Kōrero: New Zealand identity

Whārangi 3. War and sport

Ngā whakaahua me ngā rauemi katoa o tēnei kōrero

New Zealand wars

National identity is often shaped by remembered success and failure in war. This is certainly true of New Zealand’s 20th-century wars. But the battles between British and Māori during the 19th century were less often commemorated as founding moments of New Zealand. While Māori remembered them, Pākehā preferred to forget. This makes New Zealand different from societies like the United States, where the Civil War of 1861–5 is central to national identity and memory.

South African War

The first occasion when New Zealanders gained national pride and international attention in war was in the South African War (1899–1902). The 10 contingents of New Zealand soldiers (6,500 men) established a reputation as brave soldiers who were adaptable, full of initiative and natural leaders.

First World War

The deaths of over 18,000 and the service of over 100,000 soldiers in the First World War (1914–18) became a key feature of New Zealand’s national memory and identity. Foreign observers gave them international recognition, and in meeting soldiers from other countries Kiwis judged themselves against others.

International praise

New Zealanders like to quote, and requote, the praise showered on their soldiers at Gallipoli. King George V said the New Zealand troops had ‘proved themselves worthy sons of Empire’; Sir Ian Hamilton, the British commander, said they had ‘upheld the finest traditions of our race’; poet John Masefield described them as ‘the flower of the world’s manhood’.1

While fewer died at Gallipoli than on the Western Front, the landing at Gallipoli in Turkey on 25 April 1915 became especially commemorated as the first significant occasion when New Zealanders displayed their courage to the world. In 1920 that day became a public holiday, Anzac Day; it has been a national day of commemoration ever since.

Although New Zealanders seek to distinguish themselves from Australians in many ways, the close relationship forged in the First World War between New Zealand and Australia, and commemorated through the ‘ANZAC spirit’, has remained important to how New Zealanders understand their history.

Second World War

The experience of New Zealand soldiers fighting in Greece, Crete, North Africa and Italy during the Second World War reinforced New Zealand men’s sense of themselves as tough, adaptable and egalitarian. The service of New Zealand women abroad as nurses or at home as factory workers or housewives established their reputation as dependable and able to ‘make do’.

Stated goal:
Using the text on New Zealand identity, answer these questions:
1. How many New Zealand soldiers served in the South African War?
2. In what year did 25 April become a public holiday?
3. In which places did New Zealand soldiers fight during the Second World War?

Information shown:

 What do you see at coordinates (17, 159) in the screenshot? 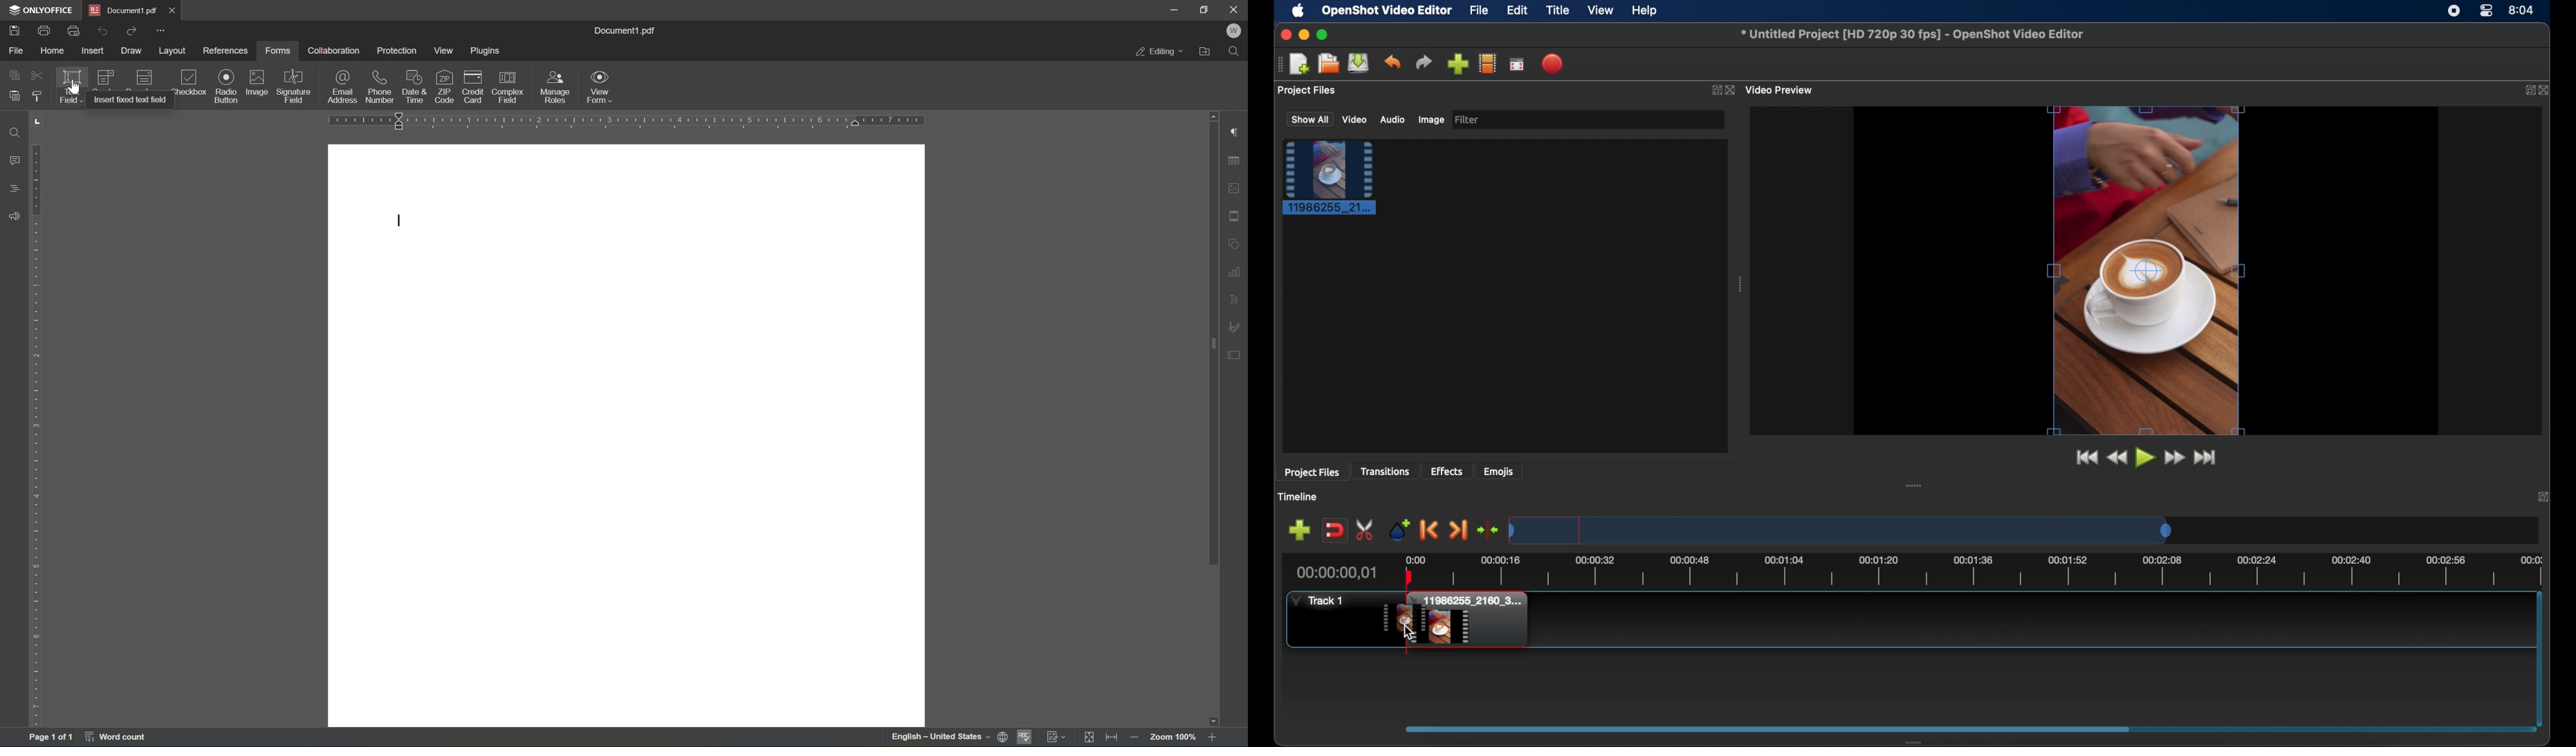
I see `comments` at bounding box center [17, 159].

Expected answer:
1. 6,500 men, in 10 contingents.
2. 1920.
3. Greece, Crete, North Africa and Italy.